O Partido Africano da Independência da Guiné e Cabo-Verde (PAIGC) e Partido da Renovação Social (PRS) continuam não se entendem quanto o caminho a seguir para por cobro a crise política no país.

Em declarações a imprensa a saída do encontro com o Presidente da República, o Presidente do PAIGC continua a defender a aplicação do Acordo de Bissau como saída para o problema.

Domingos Simões Pereira afirmou que não se pode abrir um outro quadro do diálogo a não ser de encorajar e exortar o Presidente da República a cumprir o Acordo de Conacri.

Por outro lado, disse que aproveitou ocasião para informar ao chefe de Estado das diligencias em curso no partido com vista a reintegração dos deputados expulsos e uma vez cumprindo a sua parte vai trabalhar no sentido de quem não cumprir seja sancionado pela CEDEAO.

O Presidente da Assembleia Nacional Popular Cipriano Cassama partilha a mesma opinião, ao afirnar que o roteiro do José Mário Vaz não é solução para actual crise política.

Entretanto, em relação a organização das eleições legislativas previstas para Maio deste ano Cipriano Cassama defende a necessidade de renovar a direcção interina da Comissão Nacional de Eleições incluindo a eleição do novo Presidente.

Enquanto isso, o Presidente do Partido da Renovação Social Alberto Nambeia afirmou que o roteiro reflete o Acordo de Conacri e que “acha que é uma via para a solução da crise”.

A mesma posicao foi reforcada por Luis Oliveira Sanca, que esteve na presidencia da Republica em representacao dos “15”.

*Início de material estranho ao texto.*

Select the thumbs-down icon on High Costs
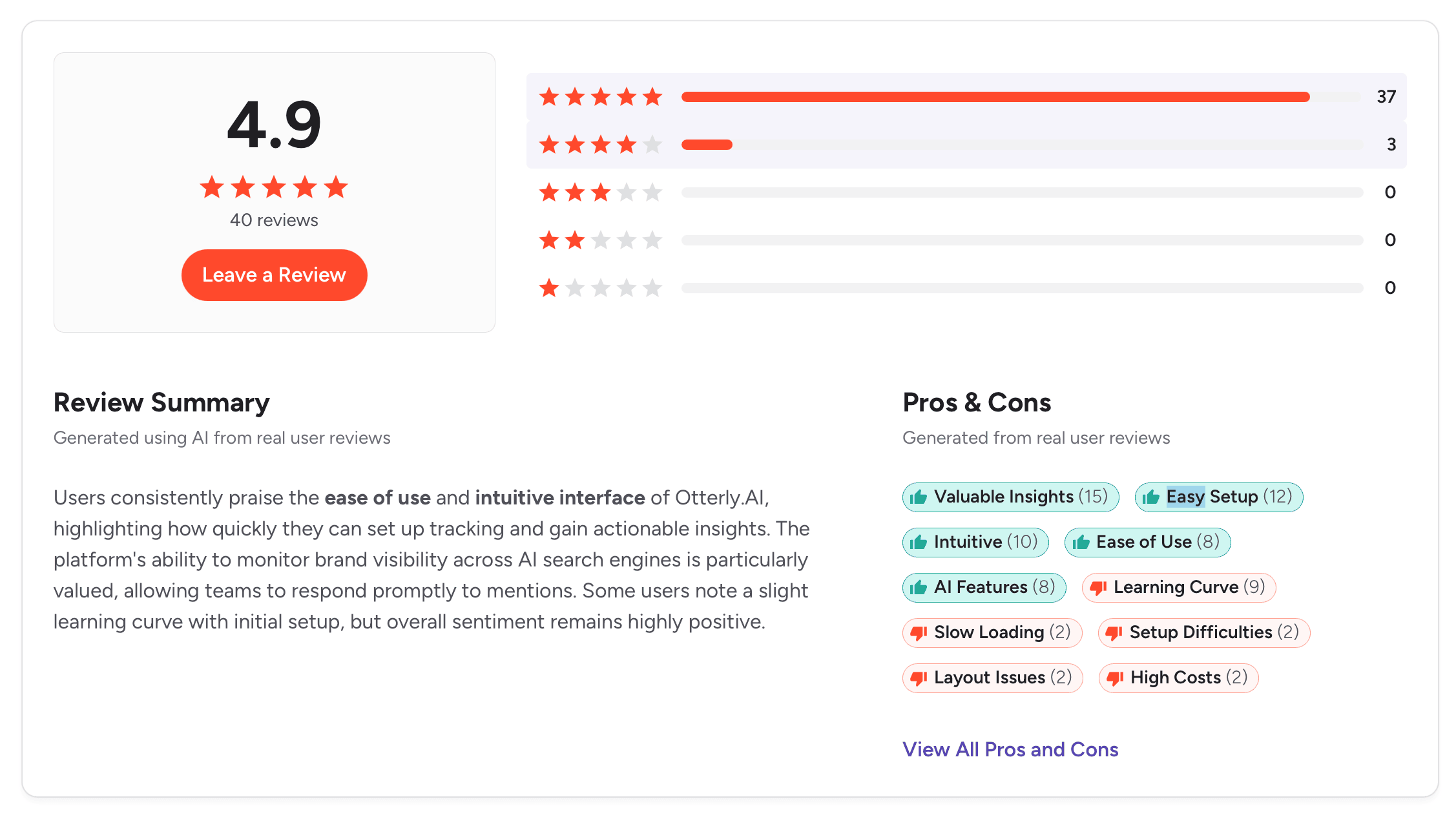This screenshot has width=1456, height=819. (1115, 678)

O Primeiro- por sua vez voltou a afirmar que dispõe ainda confiança do Presidente e da maioria dos deputados, mas que não esta agarrado ao poder.

O Presidente da Republica realizou uma serie de consultas junto aos protagonistas do acordo de Conacri, depois de ter recebido uma proposta da parte das organizações religiosas os quais solicitou para mediarem a crise político institucional prevalecente.